Photo courtesy of Wikipedia
For today’s entry of The Barbour Shop, I’m going to give you all a list of Top 10 things to do and see while in Indy. However, the list comes with a puntastic UofL twist. Obviously time and dollars dictate you probably won’t be able to visit every place, but you can always pick which one or ones you want to visit. Let’s get started.
10) Hinkle Fieldhouse:
Yeah, it’s not basketball season yet, but Hinkle’s history makes it worth a visit. UofL is the unofficial owner of Hinkle as they have won their last 3 meetings with Butler there.
9) Giordanos Pizza:
Technically, its a little bit of Chicago in Indy. However, you need to pick a piece of the best pizza around like Jaire Alexander picks passes. Unlike Jaire, you won’t be able to pick 6 with this pizza. 2 pieces will do ya.
EDITOR’S NOTE: Giordano’s is way too low on this list IMO
8) Indianapolis Motor Speedway Museum:
The only place in Indianapolis you will find anything speedier and with more traction than Lamar “Action” Jackson and Reggie Bonnafon. Although, I’m not entirely sure it’s a fact anything there is actually speedier than these two.
7) Victory Field:
Listen, I think Louisville Slugger Field is way better. However, what better place to tour on a Sunday after a UofL victory than Victory Field? In a year or two, former UofL great Brendan McKay will play on that field and UofL will own another team from Indiana when he’s done.
6) Monument Circle:
Go check out these sentinels of bronze and stone. May be pick out a nice spot for Lamar’s statue because after he does mesmerizing things no other human can do in Lucas Oil Stadium, the city will want to honor him. It’s also important to note UofL has a living, breathing monument of a man on their team and his name is Mekhi Becton.
5) Indianapolis Zoo:
Visit the zoo to see the only natural beings scarier than James Hearns, Drew Bailey, De’Asian Richardson, and Trevon Young. Actually, who am I kidding? There’s nothing in that zoo that is scarier. The animals tremble in fear at the sight of our fearsome foursome.
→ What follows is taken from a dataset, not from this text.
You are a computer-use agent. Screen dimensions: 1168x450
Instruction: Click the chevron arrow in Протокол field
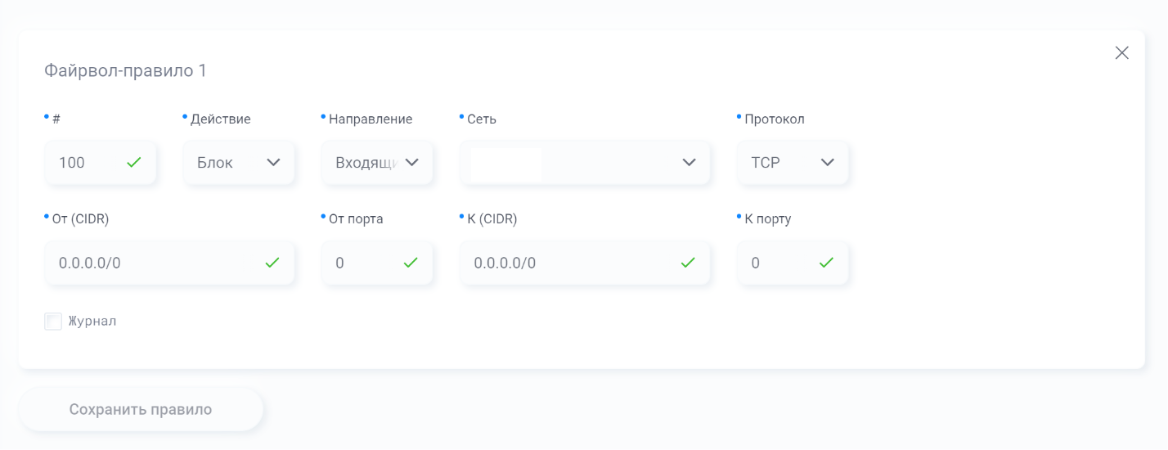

4) Bar, Club, and Pub Tour:
Like Jaylen Smith, Seth Dawkins, and the rest of the Breadwinners have a ball on the field, you can have a ball off of it. Hit up the town, paint it red and black, throw up a few Ls, and show Indy that the Ville knows how to live it up.
3) Crown Hill Cemetery:
It isn’t Cave Hill Cemetery, but it’s beautiful. I hear there is a plot for all the opinions of UofL’s haters with a very beautiful tombstone and an epitaph that reads: “Haters gonna hate, but UofL is great. You don’t want these Cards!” I also hear all of the opponents Chucky Williams and Stacy Thomas have taken the souls of over the years are buried here.
2) Indianapolis Children’s Museum:
Plenty of fun exhibits for kids and adults alike. Check out the National Geographic: Treasures of the Earth exhibit. Rumor has it they have a copy of Bobby Petrino’s playbook encased in bulletproof glass and on display.
1) NCAA Headquarters and Hall of Champions:
Make your best signs and go protest the dummies that run the NCAA. One of the signs should be Lamar Jackson doing a Heisman pose and reading, “Make the playoff 8, so the nation can see the greatest 8.” Also, check out the Hall of Champions where I’m betting you will see things related to the 2013 National Title. Take a picture of it, go print it out, and mail it to the NCAA with a letter saying, “Just because you say it didn’t happen, doesn’t mean it didn’t happen. Free the Banner!”
See? Plenty of things to do in Indy if you go up Friday or are there on Sunday. Obviously, Saturday is all about tailgating and football. Hope you enjoyed your not so typical Top 10 list from me, Mr. Puntastic.